Look below for the line that contains "Click the Job menu item", then quote it and all the lines after it, exactly, with the pictures left out.

-----

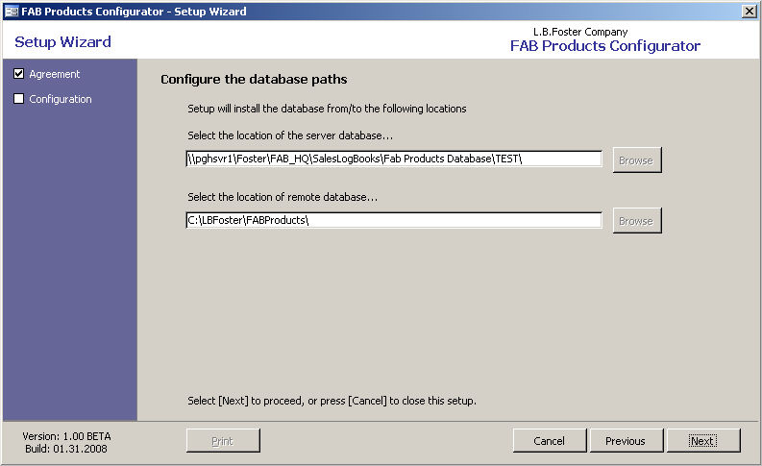
Task: Toggle the Configuration checkbox
Action: click(x=19, y=99)
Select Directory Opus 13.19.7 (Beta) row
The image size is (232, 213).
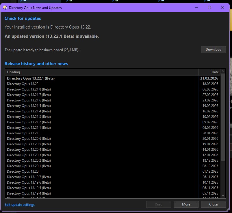29,177
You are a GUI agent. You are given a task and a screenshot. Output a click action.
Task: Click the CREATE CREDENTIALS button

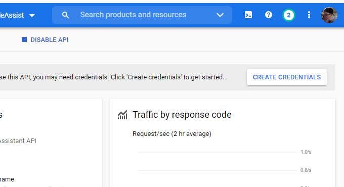point(287,77)
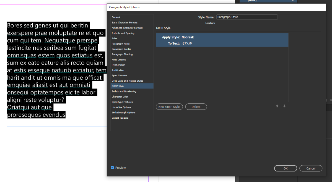Open Bullets and Numbering options
This screenshot has height=182, width=332.
tap(124, 91)
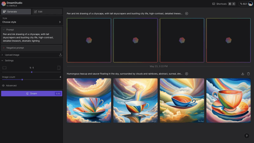Reuse the teacup prompt via arrow icon
This screenshot has height=143, width=254.
pyautogui.click(x=187, y=74)
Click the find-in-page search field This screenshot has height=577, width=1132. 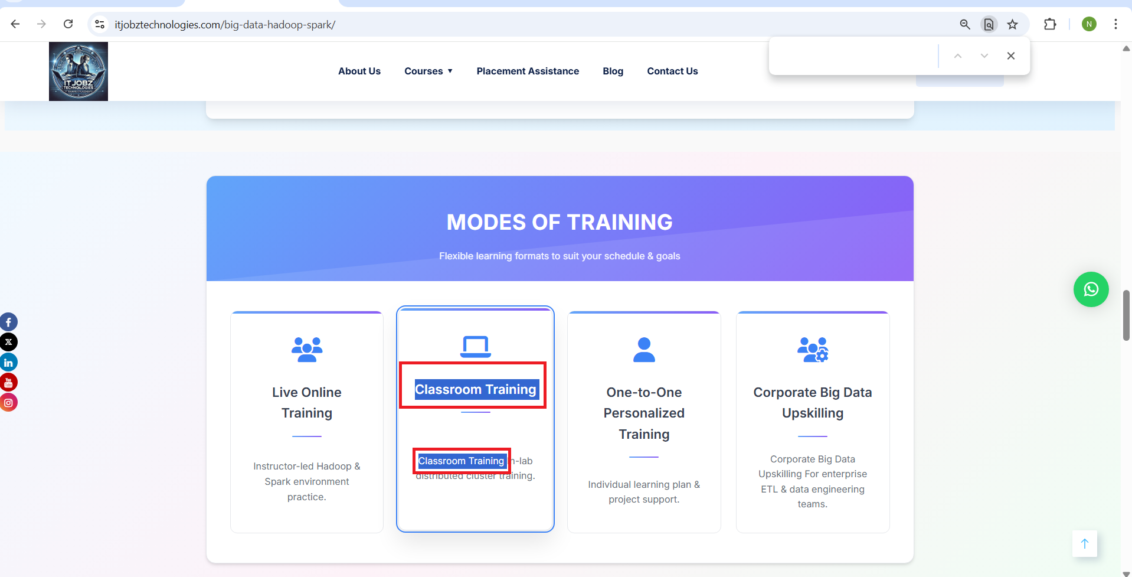click(853, 56)
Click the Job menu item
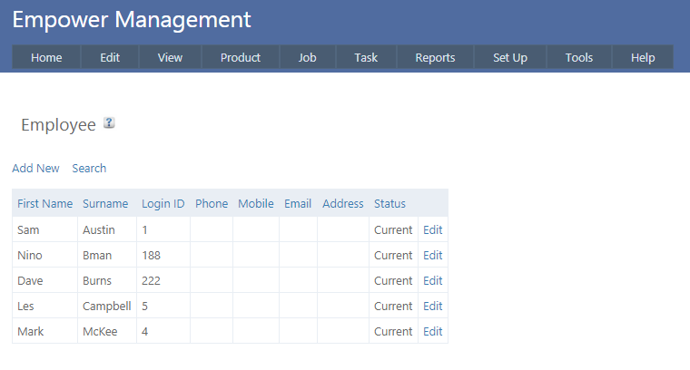The height and width of the screenshot is (370, 690). click(308, 57)
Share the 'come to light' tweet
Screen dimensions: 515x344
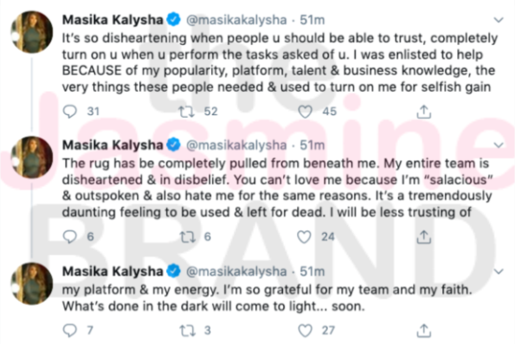tap(424, 330)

-----

SOLUTION TO THIS EXERCISE =
Click the Job menu item
The height and width of the screenshot is (370, 690). click(308, 57)
Share the 'come to light' tweet
Screen dimensions: 515x344
tap(424, 330)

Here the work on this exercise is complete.